Spurred by a complaint filed by Mediaset, Agcom launched an investigation last December through which it ultimately concluded that Vivendi’s Italian shareholdings provide Vivendi with significant influence over TI and Mediaset in violation of Italian antitrust law. Agcom also declared that the current relationship among Vivendi, TI and Mediaset could produce a negative effect “on the existing level of competition in the markets involved and on the degree of pluralism” in the Italian media sector. As such, Agcom notified Vivendi that it would have one year in which to reduce its stake in either TI or Mediaset to avoid liability for fines of between two and five percent of Vivendi’s annual revenues. While the directive did not specify the amount of TI or Mediaset shares that Vivendi would be required to divest, Agcom told Vivendi that it would have to submit a “specific plan of action” within 60 days.

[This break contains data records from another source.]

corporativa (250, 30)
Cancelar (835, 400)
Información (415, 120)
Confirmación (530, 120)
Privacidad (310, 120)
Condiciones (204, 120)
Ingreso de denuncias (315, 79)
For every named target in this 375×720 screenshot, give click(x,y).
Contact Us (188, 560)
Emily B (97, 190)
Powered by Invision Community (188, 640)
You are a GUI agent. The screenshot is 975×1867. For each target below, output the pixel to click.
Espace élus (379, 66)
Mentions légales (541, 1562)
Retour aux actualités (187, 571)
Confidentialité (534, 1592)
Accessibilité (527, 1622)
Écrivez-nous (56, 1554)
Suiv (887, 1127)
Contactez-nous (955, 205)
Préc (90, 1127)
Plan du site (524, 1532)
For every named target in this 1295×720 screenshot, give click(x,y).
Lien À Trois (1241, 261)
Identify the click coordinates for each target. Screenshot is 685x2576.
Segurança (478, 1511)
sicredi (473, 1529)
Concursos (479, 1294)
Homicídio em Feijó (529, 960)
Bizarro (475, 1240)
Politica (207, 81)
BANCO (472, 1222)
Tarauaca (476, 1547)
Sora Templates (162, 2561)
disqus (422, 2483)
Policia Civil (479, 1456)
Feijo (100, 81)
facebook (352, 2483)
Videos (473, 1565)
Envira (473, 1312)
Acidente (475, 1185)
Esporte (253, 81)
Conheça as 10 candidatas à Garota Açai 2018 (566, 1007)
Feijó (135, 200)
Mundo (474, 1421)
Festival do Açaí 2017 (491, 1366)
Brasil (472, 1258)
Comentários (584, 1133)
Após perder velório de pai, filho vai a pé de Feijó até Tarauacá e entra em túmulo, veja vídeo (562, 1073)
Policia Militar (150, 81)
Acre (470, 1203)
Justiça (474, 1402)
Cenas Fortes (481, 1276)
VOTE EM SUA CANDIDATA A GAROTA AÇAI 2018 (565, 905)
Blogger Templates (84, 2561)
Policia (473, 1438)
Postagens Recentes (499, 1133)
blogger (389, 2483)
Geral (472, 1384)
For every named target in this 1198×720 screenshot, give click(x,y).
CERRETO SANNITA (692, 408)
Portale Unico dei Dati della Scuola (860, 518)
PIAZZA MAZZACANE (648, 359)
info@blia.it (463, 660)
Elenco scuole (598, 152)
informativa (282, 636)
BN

While voicing surprise at the ruling, a Vivendi spokesman countered that his company “has always operated within the Italian law, and specifically . . . [antitrust] law regarding the protection of media pluralism.” Stressing that Vivendi “neither controls nor exercises a dominant influence on Mediaset,” the spokesman declared that Vivendi “reserves the right to take any appropriate legal action to preserve its interests.”